MindEye2 improves upon its predecessor, MindEye1, in several ways:

• Pretraining on data from multiple subjects and fine-tuning on the target subject, rather than independently training the entire pipeline per subject.
• Mapping from fMRI activity to a richer CLIP space and reconstructing images using a fine-tuned Stable Diffusion XL unCLIP model.
• Integrating high- and low-level pipelines into a single pipeline using submodules.
• Predicting text captions for images to guide the final image reconstruction refinement.

These enhancements enable the following main contributions of MindEye2:

• Achieving state-of-the-art performance across image retrieval and reconstruction metrics using the full fMRI training data from the Natural Scenes Dataset – a large-scale fMRI dataset conducted at ultra-high-field (7T) strength at the Center of Magnetic Resonance Research (CMRR) at the University of Minnesota.
• Enabling competitive decoding performance with only 2.5% of a subject’s full dataset (equivalent to 1 hour of scanning) through a novel multi-subject alignment procedure.

The image below shows MindEye2 vs.
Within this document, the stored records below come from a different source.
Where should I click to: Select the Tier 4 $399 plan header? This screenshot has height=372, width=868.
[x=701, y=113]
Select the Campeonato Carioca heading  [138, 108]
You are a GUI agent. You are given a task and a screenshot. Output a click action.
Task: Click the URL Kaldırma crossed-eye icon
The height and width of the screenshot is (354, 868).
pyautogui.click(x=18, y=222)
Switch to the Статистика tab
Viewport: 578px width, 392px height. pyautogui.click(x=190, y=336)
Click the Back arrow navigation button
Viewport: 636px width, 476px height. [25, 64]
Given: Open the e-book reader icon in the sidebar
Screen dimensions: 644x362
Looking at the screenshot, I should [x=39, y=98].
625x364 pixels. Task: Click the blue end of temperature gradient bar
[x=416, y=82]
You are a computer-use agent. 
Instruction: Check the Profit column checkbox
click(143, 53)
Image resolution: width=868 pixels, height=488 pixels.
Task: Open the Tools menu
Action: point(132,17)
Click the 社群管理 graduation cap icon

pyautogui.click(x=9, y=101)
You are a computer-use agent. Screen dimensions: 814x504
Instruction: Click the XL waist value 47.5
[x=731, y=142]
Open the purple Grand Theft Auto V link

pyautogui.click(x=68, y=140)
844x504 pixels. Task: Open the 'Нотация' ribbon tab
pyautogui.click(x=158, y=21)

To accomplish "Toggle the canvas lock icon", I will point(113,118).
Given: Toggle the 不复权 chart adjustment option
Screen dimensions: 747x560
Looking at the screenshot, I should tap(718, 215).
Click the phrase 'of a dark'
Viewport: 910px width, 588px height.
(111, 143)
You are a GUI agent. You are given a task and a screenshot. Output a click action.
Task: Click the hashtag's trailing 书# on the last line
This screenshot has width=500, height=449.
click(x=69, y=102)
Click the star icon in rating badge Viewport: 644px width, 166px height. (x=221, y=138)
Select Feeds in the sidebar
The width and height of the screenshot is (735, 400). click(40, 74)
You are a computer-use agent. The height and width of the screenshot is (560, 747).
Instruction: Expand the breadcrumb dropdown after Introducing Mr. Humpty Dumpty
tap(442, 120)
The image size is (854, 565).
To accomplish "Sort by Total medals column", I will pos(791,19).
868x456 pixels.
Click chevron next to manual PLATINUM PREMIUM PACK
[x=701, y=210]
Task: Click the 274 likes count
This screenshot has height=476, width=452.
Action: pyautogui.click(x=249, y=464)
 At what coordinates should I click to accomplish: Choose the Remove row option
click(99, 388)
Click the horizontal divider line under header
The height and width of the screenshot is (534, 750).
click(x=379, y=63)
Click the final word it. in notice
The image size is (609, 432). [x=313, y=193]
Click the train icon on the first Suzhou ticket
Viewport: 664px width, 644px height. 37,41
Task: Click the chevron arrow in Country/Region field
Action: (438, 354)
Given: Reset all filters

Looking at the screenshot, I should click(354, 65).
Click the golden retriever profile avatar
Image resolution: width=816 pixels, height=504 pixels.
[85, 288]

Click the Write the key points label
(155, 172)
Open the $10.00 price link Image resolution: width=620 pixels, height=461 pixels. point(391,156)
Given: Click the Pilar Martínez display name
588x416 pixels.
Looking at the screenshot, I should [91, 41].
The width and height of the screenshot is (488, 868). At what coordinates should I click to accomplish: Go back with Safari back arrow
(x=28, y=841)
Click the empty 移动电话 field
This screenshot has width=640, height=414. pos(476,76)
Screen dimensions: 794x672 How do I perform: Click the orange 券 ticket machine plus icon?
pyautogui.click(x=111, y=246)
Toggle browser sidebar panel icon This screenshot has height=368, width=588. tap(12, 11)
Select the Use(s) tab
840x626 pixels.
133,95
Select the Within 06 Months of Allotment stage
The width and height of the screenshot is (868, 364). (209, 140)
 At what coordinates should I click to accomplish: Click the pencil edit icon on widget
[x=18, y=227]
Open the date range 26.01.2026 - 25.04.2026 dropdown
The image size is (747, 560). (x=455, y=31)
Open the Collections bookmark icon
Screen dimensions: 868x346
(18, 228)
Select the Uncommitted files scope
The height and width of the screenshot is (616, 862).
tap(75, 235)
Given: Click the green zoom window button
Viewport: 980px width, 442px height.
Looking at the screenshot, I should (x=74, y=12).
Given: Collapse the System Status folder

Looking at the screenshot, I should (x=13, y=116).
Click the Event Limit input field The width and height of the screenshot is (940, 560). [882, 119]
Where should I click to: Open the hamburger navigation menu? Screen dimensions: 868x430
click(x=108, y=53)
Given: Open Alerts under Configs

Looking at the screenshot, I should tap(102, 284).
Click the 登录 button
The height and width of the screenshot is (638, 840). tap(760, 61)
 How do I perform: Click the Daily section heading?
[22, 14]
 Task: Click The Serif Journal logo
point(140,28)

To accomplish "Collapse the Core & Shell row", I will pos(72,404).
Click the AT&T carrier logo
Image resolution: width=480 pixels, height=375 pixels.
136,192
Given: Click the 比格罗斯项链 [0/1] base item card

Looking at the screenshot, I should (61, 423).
MindEye1 reconstructions from fMRI brain activity using varying amounts of training data. It can be seen that the results for MindEye2 are significantly better, thus showing a major improvement because of the novel approach:

Conclusion

In conclusion, MindEye2 revolutionizes fMRI-to-image reconstruction by introducing the concepts of shared-subject modelling and innovative training procedures. With recent research showing communication between two AI models, we can say there is a lot in store for us!